In: Nursing
If you find that everyone you test passes the posture test (perceiving that they have perfect posture) you need to go one step farther. Observe the person in everyday activity. How does the person stand while waiting for something? Does the person slouch? Is the person tilting the pelvis or rounding the shoulders? Perfect posture is quite rare; be sure your assessment is thorough.

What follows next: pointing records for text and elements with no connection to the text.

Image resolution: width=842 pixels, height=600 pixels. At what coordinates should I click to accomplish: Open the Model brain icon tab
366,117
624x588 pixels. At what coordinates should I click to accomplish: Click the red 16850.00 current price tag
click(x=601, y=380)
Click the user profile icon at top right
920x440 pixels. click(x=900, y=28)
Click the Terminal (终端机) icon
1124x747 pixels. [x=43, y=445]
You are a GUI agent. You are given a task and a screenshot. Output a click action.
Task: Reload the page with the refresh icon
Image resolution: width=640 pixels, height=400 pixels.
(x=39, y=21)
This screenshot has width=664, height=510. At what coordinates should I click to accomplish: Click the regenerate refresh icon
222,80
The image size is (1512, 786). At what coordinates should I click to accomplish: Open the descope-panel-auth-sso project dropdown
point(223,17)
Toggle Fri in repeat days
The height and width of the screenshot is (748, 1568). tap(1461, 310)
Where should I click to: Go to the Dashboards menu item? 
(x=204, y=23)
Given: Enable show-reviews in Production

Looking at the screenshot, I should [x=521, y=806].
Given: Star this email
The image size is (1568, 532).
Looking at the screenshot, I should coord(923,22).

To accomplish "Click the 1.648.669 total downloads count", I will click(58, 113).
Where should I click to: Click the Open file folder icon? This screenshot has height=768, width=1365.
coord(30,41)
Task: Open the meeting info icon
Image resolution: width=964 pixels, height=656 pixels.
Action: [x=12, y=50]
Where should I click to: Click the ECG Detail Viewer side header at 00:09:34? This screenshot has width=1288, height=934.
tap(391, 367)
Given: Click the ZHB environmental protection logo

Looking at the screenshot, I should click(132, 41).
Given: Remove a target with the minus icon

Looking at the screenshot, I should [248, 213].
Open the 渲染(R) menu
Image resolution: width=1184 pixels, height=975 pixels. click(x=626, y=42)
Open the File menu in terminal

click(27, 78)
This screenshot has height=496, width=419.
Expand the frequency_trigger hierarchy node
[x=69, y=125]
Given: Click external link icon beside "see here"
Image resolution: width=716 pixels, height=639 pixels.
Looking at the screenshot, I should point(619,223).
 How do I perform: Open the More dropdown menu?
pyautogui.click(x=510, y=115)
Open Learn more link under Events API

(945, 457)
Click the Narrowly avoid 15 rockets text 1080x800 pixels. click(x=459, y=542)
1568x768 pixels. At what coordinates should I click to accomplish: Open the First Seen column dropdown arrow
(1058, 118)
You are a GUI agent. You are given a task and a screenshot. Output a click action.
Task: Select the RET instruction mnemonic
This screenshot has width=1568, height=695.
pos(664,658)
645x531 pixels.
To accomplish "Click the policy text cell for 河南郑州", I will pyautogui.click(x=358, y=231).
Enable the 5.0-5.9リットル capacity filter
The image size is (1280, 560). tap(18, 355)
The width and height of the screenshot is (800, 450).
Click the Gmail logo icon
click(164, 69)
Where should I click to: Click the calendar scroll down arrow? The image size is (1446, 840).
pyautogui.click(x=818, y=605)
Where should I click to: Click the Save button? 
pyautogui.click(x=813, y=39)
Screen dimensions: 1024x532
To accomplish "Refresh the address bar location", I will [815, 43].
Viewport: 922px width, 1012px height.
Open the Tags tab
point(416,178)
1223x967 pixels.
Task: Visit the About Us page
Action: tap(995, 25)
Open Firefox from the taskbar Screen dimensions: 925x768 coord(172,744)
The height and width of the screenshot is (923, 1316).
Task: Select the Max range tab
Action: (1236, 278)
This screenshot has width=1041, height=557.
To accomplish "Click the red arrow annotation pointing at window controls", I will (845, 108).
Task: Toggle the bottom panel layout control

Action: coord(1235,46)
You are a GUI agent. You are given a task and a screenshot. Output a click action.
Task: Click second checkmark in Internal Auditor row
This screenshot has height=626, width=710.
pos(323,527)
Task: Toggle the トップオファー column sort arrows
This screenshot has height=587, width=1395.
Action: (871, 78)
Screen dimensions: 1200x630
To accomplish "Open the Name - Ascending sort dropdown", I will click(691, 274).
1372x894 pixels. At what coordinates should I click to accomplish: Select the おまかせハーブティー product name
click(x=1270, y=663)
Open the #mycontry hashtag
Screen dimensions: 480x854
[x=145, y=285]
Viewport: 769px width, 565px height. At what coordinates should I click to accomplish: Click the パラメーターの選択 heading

My coworker and I have what would be classified as lordosis posture, meaning that possibly our lower back and hip flexors are tight. Our possible weak muscles would be more frontal core region like the abs, and oblique. Corrective exercises include bridges, hip flexor stretch, oblique crunches, foot to butt stretch, bridging with straight leg raise. Having frequented our bases Health and wellness center, I gathered advice from our certified professionals on this subject. The press-up is a common stretch: press upper body upward while lower body lying face down and flat, keeping your hips in contact with the floor. Keep lower back and glutes relaxed. Hold for 30-45 seconds and repeat as many times as needed. Bridge exercise: flat on your back with knees up and feet driving through the floor slowly raise buttocks from floor, keeping your core tight, hold for 30-45 seconds and repeat as many times as needed. Bridges can also be done in a higher rep range and athletic form for a good core and glutes workout. Having an understanding of posture can help you tailor your client’s workouts to achieve their goals and correct any issues they were unaware of.